**Your goal**.
Return every line of the items below that contains the word "title", matching its capitalization exactly.

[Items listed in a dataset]
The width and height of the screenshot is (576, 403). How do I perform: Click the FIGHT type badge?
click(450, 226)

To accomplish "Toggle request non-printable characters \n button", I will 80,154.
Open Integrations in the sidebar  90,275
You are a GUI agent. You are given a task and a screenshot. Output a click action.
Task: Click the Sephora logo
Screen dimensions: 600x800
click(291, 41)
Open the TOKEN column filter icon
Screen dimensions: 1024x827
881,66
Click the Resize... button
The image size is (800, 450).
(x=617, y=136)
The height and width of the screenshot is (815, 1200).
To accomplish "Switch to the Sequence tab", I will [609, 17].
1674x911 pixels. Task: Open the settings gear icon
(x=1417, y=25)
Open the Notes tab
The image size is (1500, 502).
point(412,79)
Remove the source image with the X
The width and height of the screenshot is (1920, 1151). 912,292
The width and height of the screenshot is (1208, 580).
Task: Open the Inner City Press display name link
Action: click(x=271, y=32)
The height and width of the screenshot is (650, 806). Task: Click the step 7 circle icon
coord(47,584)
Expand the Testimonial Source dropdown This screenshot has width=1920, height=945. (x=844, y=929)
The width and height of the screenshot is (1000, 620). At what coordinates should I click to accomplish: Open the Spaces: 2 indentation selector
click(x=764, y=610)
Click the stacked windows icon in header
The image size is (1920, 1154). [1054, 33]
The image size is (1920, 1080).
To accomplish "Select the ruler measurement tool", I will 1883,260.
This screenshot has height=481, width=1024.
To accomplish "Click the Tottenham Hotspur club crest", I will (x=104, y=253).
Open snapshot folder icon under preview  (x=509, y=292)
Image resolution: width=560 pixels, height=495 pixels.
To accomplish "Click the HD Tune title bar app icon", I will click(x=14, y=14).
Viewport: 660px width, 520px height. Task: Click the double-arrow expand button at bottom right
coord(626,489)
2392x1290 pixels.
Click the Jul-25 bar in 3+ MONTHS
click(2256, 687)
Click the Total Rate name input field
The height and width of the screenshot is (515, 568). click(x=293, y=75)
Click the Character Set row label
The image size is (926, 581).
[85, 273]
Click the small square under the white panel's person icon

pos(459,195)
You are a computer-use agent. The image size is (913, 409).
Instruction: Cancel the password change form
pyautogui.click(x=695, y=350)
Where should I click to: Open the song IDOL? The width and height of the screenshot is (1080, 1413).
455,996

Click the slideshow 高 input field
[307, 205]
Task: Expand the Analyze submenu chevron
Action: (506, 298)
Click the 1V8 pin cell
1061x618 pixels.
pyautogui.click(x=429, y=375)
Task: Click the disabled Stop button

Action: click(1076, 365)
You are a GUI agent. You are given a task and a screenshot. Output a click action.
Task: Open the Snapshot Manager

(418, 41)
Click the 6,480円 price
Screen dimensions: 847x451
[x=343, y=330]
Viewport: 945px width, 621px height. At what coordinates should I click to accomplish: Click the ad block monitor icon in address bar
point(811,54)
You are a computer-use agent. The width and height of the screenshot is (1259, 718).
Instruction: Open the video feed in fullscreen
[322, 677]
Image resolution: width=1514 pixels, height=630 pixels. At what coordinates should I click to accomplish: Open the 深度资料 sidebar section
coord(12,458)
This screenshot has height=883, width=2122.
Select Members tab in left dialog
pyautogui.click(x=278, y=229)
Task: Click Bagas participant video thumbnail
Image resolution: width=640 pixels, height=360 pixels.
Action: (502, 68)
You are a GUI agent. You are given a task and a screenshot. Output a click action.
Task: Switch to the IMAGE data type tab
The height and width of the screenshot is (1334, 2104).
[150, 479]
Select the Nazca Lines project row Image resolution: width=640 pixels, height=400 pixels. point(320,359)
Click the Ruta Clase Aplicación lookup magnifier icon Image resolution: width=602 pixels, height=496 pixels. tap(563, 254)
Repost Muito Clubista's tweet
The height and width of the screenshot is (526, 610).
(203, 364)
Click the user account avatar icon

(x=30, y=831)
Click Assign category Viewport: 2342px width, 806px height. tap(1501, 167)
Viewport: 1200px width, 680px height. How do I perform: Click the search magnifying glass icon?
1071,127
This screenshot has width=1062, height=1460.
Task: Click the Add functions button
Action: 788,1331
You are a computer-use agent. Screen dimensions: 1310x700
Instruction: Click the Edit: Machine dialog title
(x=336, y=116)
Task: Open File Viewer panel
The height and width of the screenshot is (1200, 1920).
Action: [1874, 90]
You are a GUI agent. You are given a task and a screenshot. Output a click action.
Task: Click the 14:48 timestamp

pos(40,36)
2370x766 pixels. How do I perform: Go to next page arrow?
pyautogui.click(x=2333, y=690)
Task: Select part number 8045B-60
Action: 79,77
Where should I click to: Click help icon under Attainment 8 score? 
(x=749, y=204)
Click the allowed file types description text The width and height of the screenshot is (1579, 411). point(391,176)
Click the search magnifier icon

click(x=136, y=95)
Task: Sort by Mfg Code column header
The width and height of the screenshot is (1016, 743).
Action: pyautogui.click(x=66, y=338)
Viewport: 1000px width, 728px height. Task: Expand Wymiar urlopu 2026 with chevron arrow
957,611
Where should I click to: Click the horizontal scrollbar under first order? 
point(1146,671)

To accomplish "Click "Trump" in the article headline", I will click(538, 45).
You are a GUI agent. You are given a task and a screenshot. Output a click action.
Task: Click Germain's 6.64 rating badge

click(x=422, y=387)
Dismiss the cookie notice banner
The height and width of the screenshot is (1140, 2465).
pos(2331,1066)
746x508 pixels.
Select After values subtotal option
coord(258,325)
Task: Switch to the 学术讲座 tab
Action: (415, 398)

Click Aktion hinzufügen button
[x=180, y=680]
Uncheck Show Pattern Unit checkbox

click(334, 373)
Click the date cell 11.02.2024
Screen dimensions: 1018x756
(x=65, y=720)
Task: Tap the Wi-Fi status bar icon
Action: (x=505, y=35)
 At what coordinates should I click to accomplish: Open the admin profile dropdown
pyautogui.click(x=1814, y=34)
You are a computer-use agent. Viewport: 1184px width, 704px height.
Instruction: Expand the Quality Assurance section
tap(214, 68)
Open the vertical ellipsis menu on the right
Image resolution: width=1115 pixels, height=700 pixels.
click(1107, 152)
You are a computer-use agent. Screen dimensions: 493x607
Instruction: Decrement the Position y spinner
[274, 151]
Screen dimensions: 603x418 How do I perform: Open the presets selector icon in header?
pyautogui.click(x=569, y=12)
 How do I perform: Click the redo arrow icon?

**Written solution**.
To accomplish "Click the HD Tune title bar app icon", I will click(x=14, y=14).
Instruction: Click the Edit: Machine dialog title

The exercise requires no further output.